Segment Start: Given data

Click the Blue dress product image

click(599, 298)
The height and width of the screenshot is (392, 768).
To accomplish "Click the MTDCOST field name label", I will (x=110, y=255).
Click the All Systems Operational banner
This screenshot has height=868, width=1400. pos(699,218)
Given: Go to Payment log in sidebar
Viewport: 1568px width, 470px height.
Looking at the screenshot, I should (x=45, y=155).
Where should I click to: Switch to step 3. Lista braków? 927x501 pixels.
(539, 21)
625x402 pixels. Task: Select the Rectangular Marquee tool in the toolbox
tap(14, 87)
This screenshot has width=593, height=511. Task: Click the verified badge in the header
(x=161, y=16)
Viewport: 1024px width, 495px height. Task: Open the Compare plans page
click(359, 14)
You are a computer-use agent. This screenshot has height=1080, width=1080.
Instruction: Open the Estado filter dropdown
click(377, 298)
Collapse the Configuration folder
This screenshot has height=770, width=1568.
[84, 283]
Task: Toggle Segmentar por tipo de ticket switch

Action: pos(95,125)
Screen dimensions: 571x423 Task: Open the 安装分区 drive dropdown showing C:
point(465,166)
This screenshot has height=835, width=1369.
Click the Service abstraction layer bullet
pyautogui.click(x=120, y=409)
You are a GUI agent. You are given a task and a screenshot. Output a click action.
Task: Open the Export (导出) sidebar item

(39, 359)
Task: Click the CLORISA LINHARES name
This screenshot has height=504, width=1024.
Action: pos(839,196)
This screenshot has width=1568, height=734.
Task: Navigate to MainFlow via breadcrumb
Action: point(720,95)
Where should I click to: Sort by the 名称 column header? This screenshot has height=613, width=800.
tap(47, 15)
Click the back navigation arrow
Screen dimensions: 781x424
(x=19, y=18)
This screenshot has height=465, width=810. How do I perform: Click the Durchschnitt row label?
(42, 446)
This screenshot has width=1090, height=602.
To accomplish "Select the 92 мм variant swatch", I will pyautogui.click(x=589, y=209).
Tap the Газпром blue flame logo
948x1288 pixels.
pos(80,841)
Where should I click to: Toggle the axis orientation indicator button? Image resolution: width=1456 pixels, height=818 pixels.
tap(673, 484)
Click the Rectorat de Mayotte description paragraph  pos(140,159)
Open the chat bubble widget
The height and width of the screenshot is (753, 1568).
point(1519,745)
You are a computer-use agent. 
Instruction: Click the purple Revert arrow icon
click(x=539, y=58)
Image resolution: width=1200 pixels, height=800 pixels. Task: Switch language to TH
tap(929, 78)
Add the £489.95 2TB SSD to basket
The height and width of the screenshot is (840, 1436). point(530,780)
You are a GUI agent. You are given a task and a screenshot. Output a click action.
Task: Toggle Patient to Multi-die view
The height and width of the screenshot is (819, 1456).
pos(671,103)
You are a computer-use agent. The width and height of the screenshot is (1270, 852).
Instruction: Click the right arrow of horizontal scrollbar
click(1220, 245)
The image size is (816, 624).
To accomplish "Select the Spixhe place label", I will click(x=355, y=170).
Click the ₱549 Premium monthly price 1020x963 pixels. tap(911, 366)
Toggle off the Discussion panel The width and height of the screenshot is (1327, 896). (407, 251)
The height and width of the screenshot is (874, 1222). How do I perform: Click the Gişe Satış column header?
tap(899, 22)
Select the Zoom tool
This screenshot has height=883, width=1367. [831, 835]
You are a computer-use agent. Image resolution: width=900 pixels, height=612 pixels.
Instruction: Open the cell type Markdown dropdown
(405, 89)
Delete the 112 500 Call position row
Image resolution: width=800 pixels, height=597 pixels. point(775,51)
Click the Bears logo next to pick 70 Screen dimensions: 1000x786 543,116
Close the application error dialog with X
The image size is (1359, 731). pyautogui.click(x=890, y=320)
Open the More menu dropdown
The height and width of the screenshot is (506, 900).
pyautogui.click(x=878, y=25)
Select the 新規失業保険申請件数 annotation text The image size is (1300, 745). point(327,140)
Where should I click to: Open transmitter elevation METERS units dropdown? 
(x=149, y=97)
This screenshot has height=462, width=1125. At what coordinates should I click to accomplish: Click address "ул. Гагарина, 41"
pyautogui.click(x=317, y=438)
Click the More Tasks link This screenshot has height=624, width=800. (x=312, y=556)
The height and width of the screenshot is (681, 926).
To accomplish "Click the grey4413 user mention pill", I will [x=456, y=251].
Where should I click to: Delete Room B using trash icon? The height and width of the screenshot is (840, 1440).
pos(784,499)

Segment End: Given data

**Problem to work on:** Each line of the data must be retyped exactly.

**Result below:**
Click the Blue dress product image

click(599, 298)
The height and width of the screenshot is (392, 768).
To accomplish "Click the MTDCOST field name label", I will (x=110, y=255).
Click the All Systems Operational banner
This screenshot has height=868, width=1400. pos(699,218)
Given: Go to Payment log in sidebar
Viewport: 1568px width, 470px height.
Looking at the screenshot, I should (x=45, y=155).
Where should I click to: Switch to step 3. Lista braków? 927x501 pixels.
(539, 21)
625x402 pixels. Task: Select the Rectangular Marquee tool in the toolbox
tap(14, 87)
This screenshot has width=593, height=511. Task: Click the verified badge in the header
(x=161, y=16)
Viewport: 1024px width, 495px height. Task: Open the Compare plans page
click(359, 14)
You are a computer-use agent. This screenshot has height=1080, width=1080.
Instruction: Open the Estado filter dropdown
click(377, 298)
Collapse the Configuration folder
This screenshot has height=770, width=1568.
[84, 283]
Task: Toggle Segmentar por tipo de ticket switch

Action: pos(95,125)
Screen dimensions: 571x423 Task: Open the 安装分区 drive dropdown showing C:
point(465,166)
This screenshot has height=835, width=1369.
Click the Service abstraction layer bullet
pyautogui.click(x=120, y=409)
You are a GUI agent. You are given a task and a screenshot. Output a click action.
Task: Open the Export (导出) sidebar item

(39, 359)
Task: Click the CLORISA LINHARES name
This screenshot has height=504, width=1024.
Action: pos(839,196)
This screenshot has width=1568, height=734.
Task: Navigate to MainFlow via breadcrumb
Action: point(720,95)
Where should I click to: Sort by the 名称 column header? This screenshot has height=613, width=800.
tap(47, 15)
Click the back navigation arrow
Screen dimensions: 781x424
(x=19, y=18)
This screenshot has height=465, width=810. How do I perform: Click the Durchschnitt row label?
(42, 446)
This screenshot has width=1090, height=602.
To accomplish "Select the 92 мм variant swatch", I will pyautogui.click(x=589, y=209).
Tap the Газпром blue flame logo
948x1288 pixels.
pos(80,841)
Where should I click to: Toggle the axis orientation indicator button? Image resolution: width=1456 pixels, height=818 pixels.
tap(673, 484)
Click the Rectorat de Mayotte description paragraph  pos(140,159)
Open the chat bubble widget
The height and width of the screenshot is (753, 1568).
point(1519,745)
You are a computer-use agent. 
Instruction: Click the purple Revert arrow icon
click(x=539, y=58)
Image resolution: width=1200 pixels, height=800 pixels. Task: Switch language to TH
tap(929, 78)
Add the £489.95 2TB SSD to basket
The height and width of the screenshot is (840, 1436). point(530,780)
You are a GUI agent. You are given a task and a screenshot. Output a click action.
Task: Toggle Patient to Multi-die view
The height and width of the screenshot is (819, 1456).
pos(671,103)
You are a computer-use agent. The width and height of the screenshot is (1270, 852).
Instruction: Click the right arrow of horizontal scrollbar
click(1220, 245)
The image size is (816, 624).
To accomplish "Select the Spixhe place label", I will click(x=355, y=170).
Click the ₱549 Premium monthly price 1020x963 pixels. tap(911, 366)
Toggle off the Discussion panel The width and height of the screenshot is (1327, 896). (407, 251)
The height and width of the screenshot is (874, 1222). How do I perform: Click the Gişe Satış column header?
tap(899, 22)
Select the Zoom tool
This screenshot has height=883, width=1367. [831, 835]
You are a computer-use agent. Image resolution: width=900 pixels, height=612 pixels.
Instruction: Open the cell type Markdown dropdown
(405, 89)
Delete the 112 500 Call position row
Image resolution: width=800 pixels, height=597 pixels. point(775,51)
Click the Bears logo next to pick 70 Screen dimensions: 1000x786 543,116
Close the application error dialog with X
The image size is (1359, 731). pyautogui.click(x=890, y=320)
Open the More menu dropdown
The height and width of the screenshot is (506, 900).
pyautogui.click(x=878, y=25)
Select the 新規失業保険申請件数 annotation text The image size is (1300, 745). point(327,140)
Where should I click to: Open transmitter elevation METERS units dropdown? 
(x=149, y=97)
This screenshot has height=462, width=1125. At what coordinates should I click to accomplish: Click address "ул. Гагарина, 41"
pyautogui.click(x=317, y=438)
Click the More Tasks link This screenshot has height=624, width=800. (x=312, y=556)
The height and width of the screenshot is (681, 926).
To accomplish "Click the grey4413 user mention pill", I will [x=456, y=251].
Where should I click to: Delete Room B using trash icon? The height and width of the screenshot is (840, 1440).
pos(784,499)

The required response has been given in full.